[Screenshot grounding data]
▼
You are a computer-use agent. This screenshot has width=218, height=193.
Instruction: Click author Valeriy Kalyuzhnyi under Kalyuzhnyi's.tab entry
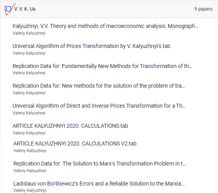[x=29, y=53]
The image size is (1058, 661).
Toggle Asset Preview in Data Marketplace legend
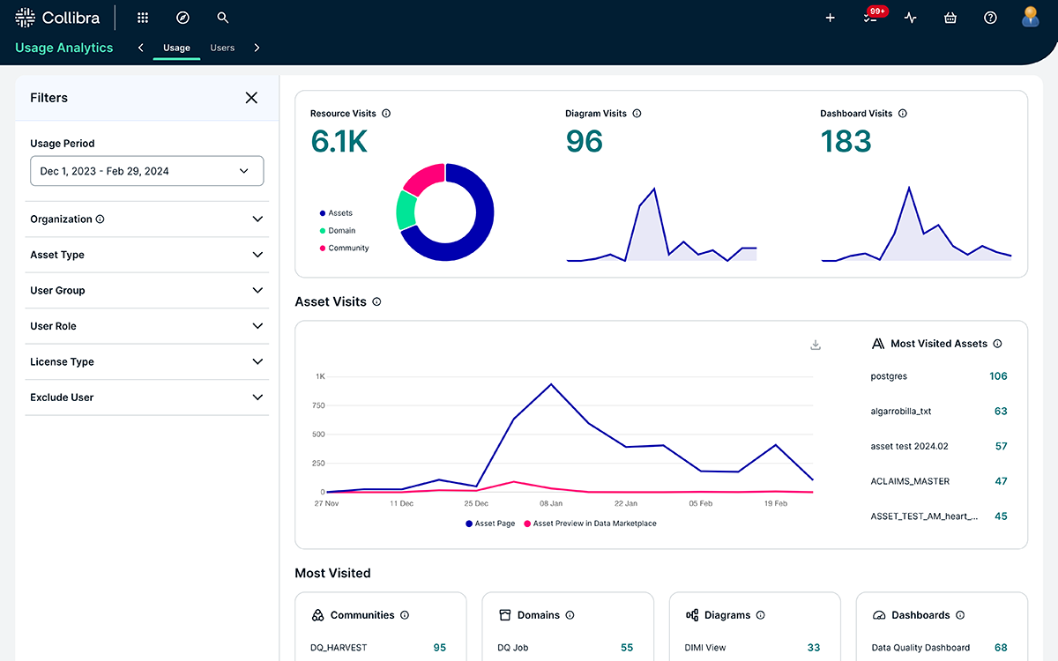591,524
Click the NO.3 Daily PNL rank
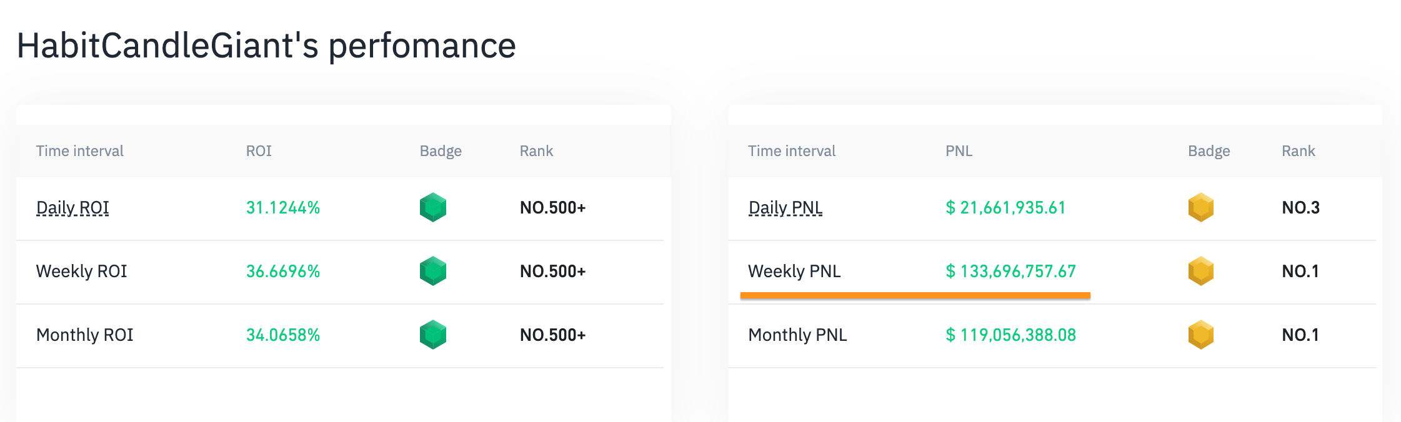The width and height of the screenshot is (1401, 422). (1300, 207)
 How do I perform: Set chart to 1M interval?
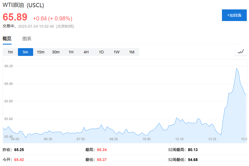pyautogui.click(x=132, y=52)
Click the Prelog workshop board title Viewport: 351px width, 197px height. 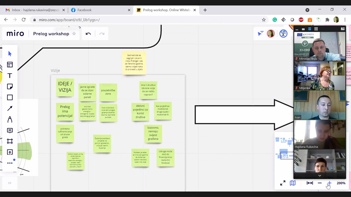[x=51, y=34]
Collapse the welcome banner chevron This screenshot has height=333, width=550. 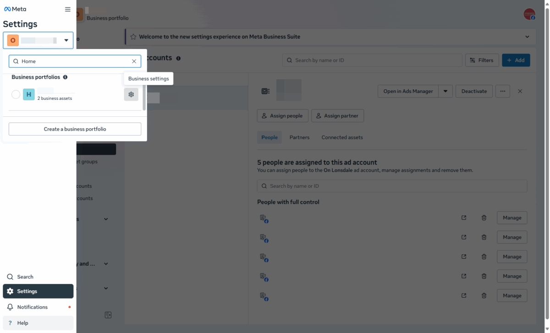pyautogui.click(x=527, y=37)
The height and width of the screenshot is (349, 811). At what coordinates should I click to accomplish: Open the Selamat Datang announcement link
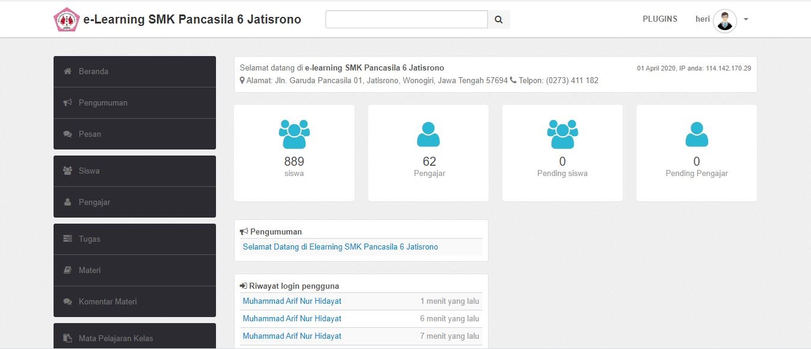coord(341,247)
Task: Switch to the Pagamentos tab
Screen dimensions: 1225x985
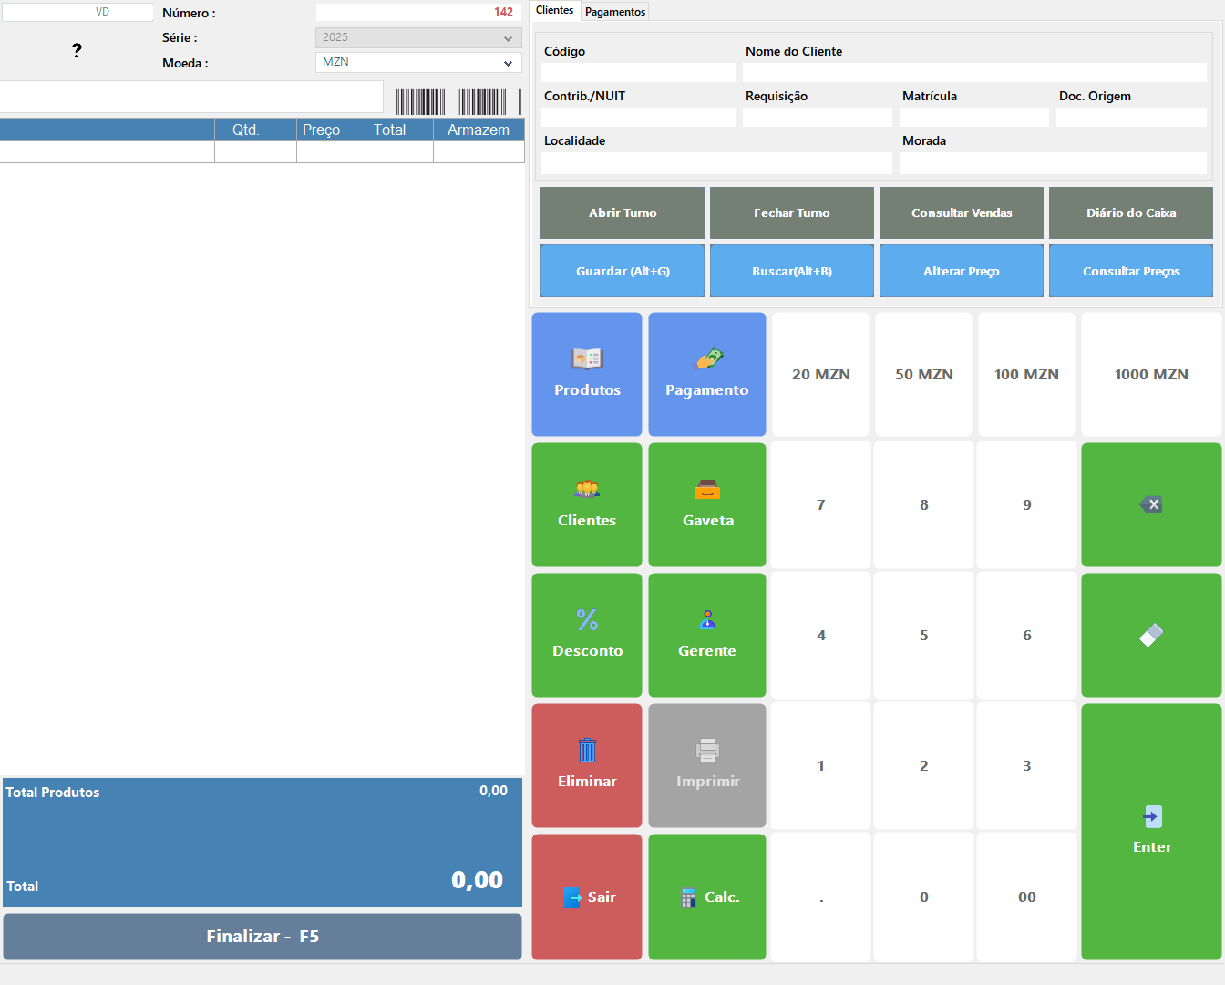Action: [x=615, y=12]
▲
◆ TASK TO COMPLETE
Exact lines, nothing more: output the one with "The height and" and every later line through the end of the data, skipping pictures.

◆ RESPONSE TO THIS EXERCISE
The height and width of the screenshot is (349, 811). At what coordinates should I click to accomplish: Open the Selamat Datang announcement link
coord(341,247)
Task: Switch to the Pagamentos tab
Screen dimensions: 1225x985
Action: [x=615, y=12]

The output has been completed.